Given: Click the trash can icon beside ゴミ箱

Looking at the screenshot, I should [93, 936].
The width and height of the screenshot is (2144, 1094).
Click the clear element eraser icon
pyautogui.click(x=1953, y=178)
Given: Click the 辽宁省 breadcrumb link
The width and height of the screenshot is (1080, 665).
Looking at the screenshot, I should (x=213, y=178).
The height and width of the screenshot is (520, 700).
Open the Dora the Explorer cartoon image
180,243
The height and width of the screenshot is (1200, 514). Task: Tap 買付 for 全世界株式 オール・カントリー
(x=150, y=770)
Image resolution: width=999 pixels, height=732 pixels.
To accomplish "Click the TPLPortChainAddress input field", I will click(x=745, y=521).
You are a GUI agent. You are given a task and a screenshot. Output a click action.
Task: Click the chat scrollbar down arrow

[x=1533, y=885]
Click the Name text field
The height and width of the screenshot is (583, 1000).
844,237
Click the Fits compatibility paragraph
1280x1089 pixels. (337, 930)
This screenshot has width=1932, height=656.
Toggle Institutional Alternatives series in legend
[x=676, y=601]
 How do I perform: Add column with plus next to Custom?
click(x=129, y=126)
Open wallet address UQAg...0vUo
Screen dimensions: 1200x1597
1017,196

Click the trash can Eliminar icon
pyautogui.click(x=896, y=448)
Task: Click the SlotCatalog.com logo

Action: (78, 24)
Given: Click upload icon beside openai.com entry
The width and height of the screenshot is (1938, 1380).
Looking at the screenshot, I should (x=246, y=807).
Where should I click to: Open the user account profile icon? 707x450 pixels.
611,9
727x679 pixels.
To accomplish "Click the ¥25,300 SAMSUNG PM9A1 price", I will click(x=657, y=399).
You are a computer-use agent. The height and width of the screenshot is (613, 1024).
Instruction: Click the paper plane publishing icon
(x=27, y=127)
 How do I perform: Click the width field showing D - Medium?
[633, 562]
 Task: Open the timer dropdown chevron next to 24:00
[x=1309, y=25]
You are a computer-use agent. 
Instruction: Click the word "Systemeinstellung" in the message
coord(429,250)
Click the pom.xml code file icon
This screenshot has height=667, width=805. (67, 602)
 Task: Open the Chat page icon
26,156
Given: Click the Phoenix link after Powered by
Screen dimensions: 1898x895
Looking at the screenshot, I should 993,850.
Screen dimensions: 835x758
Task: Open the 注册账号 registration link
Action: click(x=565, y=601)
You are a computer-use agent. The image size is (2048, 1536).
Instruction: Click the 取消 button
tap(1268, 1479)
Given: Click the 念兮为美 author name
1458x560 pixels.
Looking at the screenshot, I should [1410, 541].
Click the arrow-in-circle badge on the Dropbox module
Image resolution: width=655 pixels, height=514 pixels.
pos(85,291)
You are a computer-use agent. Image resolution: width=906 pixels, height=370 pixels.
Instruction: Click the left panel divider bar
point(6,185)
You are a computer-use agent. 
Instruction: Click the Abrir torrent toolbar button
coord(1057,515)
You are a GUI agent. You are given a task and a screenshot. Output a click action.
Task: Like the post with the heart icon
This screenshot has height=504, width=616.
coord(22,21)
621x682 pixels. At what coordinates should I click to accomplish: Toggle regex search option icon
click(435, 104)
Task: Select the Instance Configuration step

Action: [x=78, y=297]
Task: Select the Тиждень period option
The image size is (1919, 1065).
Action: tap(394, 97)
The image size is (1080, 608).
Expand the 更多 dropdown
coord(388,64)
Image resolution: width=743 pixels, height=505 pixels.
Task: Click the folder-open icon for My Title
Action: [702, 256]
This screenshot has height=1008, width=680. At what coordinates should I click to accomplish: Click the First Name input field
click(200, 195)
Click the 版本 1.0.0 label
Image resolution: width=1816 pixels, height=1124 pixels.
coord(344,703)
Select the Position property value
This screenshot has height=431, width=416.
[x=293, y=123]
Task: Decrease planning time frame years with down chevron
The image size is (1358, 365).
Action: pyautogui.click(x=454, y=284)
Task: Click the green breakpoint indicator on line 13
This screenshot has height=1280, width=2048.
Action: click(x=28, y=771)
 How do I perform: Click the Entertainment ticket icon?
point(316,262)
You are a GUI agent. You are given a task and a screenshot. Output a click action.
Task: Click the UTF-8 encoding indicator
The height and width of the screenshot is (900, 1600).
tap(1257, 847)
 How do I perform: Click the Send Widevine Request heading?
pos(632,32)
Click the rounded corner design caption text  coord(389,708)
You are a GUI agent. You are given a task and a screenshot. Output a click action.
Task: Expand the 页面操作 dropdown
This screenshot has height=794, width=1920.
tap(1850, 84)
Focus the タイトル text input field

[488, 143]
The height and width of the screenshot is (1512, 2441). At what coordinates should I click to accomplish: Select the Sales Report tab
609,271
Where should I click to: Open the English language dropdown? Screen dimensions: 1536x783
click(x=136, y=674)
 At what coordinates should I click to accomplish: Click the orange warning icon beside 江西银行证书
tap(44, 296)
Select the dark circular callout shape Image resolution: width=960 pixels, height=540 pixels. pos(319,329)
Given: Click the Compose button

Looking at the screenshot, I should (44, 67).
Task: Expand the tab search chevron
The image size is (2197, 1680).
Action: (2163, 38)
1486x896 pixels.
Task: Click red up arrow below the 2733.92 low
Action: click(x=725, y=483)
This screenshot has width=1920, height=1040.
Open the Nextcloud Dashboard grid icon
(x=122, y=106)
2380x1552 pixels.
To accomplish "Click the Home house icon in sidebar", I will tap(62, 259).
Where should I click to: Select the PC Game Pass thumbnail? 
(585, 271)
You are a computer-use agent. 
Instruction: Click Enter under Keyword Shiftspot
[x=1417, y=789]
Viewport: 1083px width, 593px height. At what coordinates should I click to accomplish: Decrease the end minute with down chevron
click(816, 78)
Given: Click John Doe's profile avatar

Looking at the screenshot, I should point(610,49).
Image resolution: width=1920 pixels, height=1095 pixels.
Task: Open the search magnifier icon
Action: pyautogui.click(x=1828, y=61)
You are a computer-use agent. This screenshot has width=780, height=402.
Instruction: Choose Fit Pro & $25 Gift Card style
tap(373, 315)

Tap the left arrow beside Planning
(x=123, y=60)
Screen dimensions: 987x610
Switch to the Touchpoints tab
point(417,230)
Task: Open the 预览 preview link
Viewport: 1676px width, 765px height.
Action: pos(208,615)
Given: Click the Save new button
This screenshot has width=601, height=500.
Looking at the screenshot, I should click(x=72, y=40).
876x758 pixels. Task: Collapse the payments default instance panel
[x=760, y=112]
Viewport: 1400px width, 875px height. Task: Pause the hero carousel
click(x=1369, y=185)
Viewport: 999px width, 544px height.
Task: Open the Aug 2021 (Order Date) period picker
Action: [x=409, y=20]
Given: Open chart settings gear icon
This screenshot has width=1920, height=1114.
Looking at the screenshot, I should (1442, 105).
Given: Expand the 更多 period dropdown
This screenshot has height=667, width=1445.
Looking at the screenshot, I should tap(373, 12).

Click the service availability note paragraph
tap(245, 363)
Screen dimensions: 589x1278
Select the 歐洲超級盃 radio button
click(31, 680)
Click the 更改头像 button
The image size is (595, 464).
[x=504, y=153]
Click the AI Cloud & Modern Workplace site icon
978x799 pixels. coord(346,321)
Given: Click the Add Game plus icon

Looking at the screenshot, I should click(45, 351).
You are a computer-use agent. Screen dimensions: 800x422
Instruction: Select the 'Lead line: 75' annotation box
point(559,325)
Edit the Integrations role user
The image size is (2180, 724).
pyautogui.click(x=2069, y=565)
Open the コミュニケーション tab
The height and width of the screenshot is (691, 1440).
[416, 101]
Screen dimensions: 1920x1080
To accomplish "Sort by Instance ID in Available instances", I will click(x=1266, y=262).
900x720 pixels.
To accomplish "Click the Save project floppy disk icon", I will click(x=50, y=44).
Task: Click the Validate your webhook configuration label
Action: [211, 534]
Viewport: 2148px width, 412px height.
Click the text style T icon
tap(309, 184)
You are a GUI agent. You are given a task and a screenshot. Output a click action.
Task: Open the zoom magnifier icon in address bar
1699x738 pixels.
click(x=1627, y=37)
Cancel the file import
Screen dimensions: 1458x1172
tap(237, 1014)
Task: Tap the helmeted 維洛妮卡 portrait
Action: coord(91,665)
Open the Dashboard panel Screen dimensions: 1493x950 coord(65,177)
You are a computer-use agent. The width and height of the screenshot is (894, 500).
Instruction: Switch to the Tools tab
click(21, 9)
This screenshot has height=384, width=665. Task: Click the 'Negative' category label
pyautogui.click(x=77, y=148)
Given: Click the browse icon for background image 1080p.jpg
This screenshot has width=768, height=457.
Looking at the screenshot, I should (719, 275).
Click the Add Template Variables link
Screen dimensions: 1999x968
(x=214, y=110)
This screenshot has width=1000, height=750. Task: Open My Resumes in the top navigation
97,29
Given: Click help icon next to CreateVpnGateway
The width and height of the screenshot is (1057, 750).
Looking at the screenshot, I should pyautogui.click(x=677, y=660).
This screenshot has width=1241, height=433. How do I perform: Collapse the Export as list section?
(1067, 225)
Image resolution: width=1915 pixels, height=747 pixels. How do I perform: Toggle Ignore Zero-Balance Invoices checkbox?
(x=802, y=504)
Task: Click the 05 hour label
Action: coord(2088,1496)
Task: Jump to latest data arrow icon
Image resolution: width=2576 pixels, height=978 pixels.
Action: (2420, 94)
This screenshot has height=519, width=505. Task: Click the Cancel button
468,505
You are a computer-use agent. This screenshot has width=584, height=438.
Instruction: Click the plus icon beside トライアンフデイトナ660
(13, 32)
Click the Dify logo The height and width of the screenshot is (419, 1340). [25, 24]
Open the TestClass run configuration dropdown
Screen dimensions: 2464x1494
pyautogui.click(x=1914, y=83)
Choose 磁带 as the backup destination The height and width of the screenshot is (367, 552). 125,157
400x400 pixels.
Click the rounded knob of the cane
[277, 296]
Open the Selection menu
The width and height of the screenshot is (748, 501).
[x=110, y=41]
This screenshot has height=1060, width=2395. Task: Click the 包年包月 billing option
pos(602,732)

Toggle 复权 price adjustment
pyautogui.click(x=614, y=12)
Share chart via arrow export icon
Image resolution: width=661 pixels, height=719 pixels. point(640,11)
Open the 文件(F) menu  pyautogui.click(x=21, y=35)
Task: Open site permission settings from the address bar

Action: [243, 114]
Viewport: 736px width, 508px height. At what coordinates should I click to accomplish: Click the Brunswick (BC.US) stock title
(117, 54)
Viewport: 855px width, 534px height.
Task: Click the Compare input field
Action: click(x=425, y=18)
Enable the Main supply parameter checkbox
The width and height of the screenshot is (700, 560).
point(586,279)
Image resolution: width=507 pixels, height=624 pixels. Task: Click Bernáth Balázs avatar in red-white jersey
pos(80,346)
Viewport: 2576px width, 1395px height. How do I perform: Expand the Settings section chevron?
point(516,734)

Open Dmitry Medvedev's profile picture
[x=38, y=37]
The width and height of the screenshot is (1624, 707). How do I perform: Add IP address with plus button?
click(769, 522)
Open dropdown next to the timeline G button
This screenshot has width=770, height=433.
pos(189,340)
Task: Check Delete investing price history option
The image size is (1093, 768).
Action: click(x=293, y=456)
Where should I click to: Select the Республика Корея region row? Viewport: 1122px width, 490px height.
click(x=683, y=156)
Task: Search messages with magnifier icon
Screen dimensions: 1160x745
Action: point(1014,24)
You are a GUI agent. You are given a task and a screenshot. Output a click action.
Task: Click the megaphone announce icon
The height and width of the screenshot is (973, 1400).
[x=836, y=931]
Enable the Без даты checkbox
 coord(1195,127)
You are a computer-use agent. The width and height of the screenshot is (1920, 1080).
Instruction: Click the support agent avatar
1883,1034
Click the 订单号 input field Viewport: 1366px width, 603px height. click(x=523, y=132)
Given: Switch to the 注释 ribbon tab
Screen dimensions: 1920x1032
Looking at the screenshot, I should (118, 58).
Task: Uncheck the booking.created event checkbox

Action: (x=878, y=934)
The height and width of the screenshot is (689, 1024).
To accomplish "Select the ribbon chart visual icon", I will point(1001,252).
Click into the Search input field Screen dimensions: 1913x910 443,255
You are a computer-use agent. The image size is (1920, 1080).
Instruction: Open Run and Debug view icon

Written problem -
Copy out word for word everything from the line containing "has width=780, height=402." down to the line containing "point(417,230)", including both of those lines.

Solution for this task -
You are a computer-use agent. This screenshot has width=780, height=402.
Instruction: Choose Fit Pro & $25 Gift Card style
tap(373, 315)

Tap the left arrow beside Planning
(x=123, y=60)
Screen dimensions: 987x610
Switch to the Touchpoints tab
point(417,230)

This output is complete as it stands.